Inspirationsquelle für die Schmuckkollektion der Marke „BAROQCO“ war die bis heute lebendige kulturelle Tradition im Gebiete des ehemaligen Fürstentumes Mangkunegaran in der Region Surakarta im Zentrum der indonesischen Insel Java, da Fürst Mangkunegara V. (1881–1896) im Jahre 1889 die Weltausstellung in Paris besucht hatte, um die javanische Kultur nach Frankreich zu bringen. Die Modeschöpfer Imelda Liem und Eduardo Liem schufen Schmuckstücke, welche jene Überlieferung widerspiegeln sollten. Palladium oder 24karätiges Gold, jeweils plattiert, waren die Materialien für Ornamente im Schmuckstückrahmen mit festen „SWAROVKSI“-Kristallen; bei einigen Schmuckstücken kamen Stränge von Perlen aus Halbedelsteinen aus verschiedenen Ländern wie Indonesien und Brasilien als Bereicherung hinzu. Der Mangkunegaran-Stil prägte mit den fürstlichen Farben Grün, Gelb beziehungsweise Gold, Schwarz und Blau die erste Serie; die Ornamente strahlten in der Rohfarbe des Antikgoldes. Der für Java typischen tropischen Flora und Fauna entstammten die Motive der zweiten Serie; die Ornamente erschienen in der Rohfarbe des Palladiums oder Antiksilbers. Zur Beschichtung diente recyceltes Silber, um die Umwelt zu schonen. In der javanischen Philosophie hatten Farben eine Schutzfunktion. So wirkten Grün gegen Frustration, Gelb beziehungsweise Gold gegen Schläfrigkeit, Schwarz gegen Hunger, Blau gegen Krankheit, Violett gegen schlechte Gedanken, Rot gegen Böses, Orange gegen Angst und Weiß gegen Begierde. Am 2. Juli 2019 wurden die Schmuckstücke zusammen mit den Kleidern einer Couturekollektion des griechischen Modeschöpfers Vassilis Zoulias im Hôtel Le Marois vorgeführt.

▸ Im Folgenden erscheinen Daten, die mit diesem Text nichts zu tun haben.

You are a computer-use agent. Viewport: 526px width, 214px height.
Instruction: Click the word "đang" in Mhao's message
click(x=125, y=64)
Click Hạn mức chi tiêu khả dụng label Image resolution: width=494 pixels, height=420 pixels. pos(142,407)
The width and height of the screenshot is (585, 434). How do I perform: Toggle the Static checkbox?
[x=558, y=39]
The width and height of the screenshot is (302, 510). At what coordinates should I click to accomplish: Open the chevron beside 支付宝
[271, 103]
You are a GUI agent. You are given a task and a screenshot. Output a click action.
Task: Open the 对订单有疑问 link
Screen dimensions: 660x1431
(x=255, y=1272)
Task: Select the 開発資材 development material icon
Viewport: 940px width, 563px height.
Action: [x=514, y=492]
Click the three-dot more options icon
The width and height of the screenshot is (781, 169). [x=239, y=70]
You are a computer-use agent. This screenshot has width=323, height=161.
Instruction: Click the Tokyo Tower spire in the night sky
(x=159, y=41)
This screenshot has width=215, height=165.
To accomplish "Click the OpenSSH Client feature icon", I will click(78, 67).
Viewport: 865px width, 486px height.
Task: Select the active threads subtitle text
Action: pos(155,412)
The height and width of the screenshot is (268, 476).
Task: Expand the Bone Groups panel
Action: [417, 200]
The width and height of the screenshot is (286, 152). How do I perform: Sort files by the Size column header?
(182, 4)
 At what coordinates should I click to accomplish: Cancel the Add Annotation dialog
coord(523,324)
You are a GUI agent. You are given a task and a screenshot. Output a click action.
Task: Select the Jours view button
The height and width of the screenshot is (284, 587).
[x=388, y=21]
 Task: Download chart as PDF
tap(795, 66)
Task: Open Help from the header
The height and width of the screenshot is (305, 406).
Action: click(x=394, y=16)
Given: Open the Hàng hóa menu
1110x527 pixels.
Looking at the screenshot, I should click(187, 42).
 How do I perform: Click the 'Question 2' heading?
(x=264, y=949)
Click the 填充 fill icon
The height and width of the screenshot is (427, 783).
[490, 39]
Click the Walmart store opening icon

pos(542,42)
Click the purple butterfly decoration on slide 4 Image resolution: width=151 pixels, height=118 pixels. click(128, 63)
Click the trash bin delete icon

Unter dem Motto „Litter“ stellten die hinter der niederländischen Marke „SCHŪLLER DE WAAL“ stehenden Modeschöpfer Philipp Schueller und Rens de Waal zusammen mit den französischen Vereinigungen „Pik Pik Environnement“ und „green bird Paris“, die sich im Bereiche der Mülltrennung und des bewußten Lebens engagieren, sowie mit Unterstützung der Pariser Stadtverwaltung ihre erste „kollaborative Reinigungsinitiative“ vor. Am 2. Juli 2019 sammelten fünfzig Mannequins und freiwillige Helfer vor der Bürgermeisterei des 15. Arrondissements Abfall von den Straßen ein. Angetrieben vom Gedanken, frühere Kollektionen wiederzuverwenden und ihnen einen neuen Kontext zu geben, trugen die Mannequins „frisch gemachte“ Kleider aus Stoffresten des Modeateliers und aus sonstigen Überresten der Bekleidungsindustrie. Dieses Abfallkonzept beinhaltete multifunktionale Reinigungsuniformen als Arbeitskleidung in Einheitsgrößen. Durch Gurtsysteme ließen sich die Uniformen auf verschiedene Arten tragen, was eine Variation der Silhouette ermöglichte. Die Redewendung „Ärmel hochkrempeln“ bestimmte das Erscheinungsbild. Die Veranstalter verstanden diesen Akt als weiteren Schritt einer „Modetherapie“, um einen Wandel in der Modebranche anzuregen.